Collected Works of Gaston Leroux
Page 150
CHAPTER VIII
BROTHER AND SISTER
TAKING ADVANTAGE OF the leisure which first the return of calmer weather, second the successful handling of the fire, and finally the “restoration of order” on board, had left him during the last twenty-four hours, Chéri-Bibi was trying on, before the wardrobe, his new clothes. It must be admitted that the uniform fitted him like a glove, and he turned round and round with an expression of ingenuousness on his face that would have disarmed his judges.
“For that matter,” he said to himself, “I don’t see why this uniform should not suit me, seeing that my own suits the Captain so well.”
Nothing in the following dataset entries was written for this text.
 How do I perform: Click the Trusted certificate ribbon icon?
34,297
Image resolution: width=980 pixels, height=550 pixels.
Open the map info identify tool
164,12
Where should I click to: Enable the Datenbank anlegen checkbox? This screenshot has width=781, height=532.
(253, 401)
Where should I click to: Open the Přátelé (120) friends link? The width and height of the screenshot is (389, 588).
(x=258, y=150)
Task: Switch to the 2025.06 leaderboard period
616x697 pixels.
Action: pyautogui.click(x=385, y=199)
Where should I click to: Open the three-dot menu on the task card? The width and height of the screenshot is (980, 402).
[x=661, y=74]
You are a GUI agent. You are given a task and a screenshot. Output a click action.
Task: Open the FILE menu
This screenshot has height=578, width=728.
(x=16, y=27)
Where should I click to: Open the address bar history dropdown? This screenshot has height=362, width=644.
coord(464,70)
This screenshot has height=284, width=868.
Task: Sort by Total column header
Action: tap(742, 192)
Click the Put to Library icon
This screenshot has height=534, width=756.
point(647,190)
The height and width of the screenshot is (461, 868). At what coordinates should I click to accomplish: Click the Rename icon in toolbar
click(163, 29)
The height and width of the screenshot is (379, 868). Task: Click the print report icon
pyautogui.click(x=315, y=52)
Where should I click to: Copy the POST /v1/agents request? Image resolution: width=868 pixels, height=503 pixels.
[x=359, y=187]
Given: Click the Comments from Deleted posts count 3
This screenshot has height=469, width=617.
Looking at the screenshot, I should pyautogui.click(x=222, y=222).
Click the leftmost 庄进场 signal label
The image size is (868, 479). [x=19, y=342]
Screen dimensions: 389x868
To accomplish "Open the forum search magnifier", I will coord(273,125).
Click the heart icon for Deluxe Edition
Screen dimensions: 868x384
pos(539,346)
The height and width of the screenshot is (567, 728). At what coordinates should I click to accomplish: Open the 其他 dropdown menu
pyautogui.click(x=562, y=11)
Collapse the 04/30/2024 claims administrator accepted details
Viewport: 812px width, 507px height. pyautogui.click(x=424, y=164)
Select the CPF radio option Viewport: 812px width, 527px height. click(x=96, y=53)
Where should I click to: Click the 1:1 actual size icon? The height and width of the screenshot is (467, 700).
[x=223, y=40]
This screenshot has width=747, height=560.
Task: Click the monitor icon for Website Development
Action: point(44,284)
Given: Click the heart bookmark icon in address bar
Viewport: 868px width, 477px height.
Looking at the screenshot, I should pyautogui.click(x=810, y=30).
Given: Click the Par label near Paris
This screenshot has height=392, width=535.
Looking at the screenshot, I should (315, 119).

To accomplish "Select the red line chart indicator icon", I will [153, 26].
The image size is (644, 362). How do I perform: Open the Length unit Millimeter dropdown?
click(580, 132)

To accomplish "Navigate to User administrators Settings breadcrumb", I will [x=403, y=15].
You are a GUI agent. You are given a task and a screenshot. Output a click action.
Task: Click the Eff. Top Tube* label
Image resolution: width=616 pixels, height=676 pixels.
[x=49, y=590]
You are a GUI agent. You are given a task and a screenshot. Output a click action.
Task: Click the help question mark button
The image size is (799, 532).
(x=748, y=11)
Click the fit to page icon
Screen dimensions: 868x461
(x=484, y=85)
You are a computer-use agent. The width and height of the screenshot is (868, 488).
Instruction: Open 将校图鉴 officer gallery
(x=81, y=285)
At this juncture the Dodger came in. He had been appointed Sub-Lieutenant. His pierrot-like face, ornamented with strips of court plaster from temple to chin, bore witness to a scar of which he was so proud that he would not have exchanged it for a kingdom.
“Captain,” he said, “the Lieutenant has just been taking the ship’s bearings.”
“I see,” said Chéri-Bibi in a tone which indicated an indifference to anything but stripes and brass buttons, the fascinating effect of which he was examining and admiring in the glass.
“It seems that we turned a few degrees too far to the south.”
“Quite possible.... Tell me, Dodger, what do you think of my uniform?”
“First rate, Captain.... It looks as if it had been made for you.”
“All the same,” sighed Chéri-Bibi, twirling an imaginary moustache, “it was unfortunate that we had a Minister of Marine who abolished full dress. I once saw full dress when I rowed in the Admiral’s boat, on the first of January, in Cayenne. Think of the cocked hat!”
“The epaulets.”
“The trousers with gold braid.”
“The dress-coat,” sighed the Dodger. “Oh, at La Rochelle whenever there was a ball at the Prefecture the military came from Lorient in full fig. In my opinion the Minister was jealous... and you may depend upon it, he was a civilian.”
“A socialist minister,” said Chéri-Bibi with a contemptuous grimace. “There’s no hope with such people. They are the enemies of government and of all discipline. Now, bear this in mind, Dodger, without discipline, which emanates directly from government, and which can only be respected if it is adorned with distinctive badges, everything goes. There’s an end of civilized society.”
“How well you put it, Captain. You ought to repeat that to Little Buddha, who turns up his nose when I ask him to do anything, twiddles his thumbs, and passes his time in getting as drunk as a lord.... He is under my orders and he ought to do what I say. He tells me he doesn’t care a damn. But it’s not my fault if he hasn’t found a non-commissioned officer’s uniform that’ll fit him.”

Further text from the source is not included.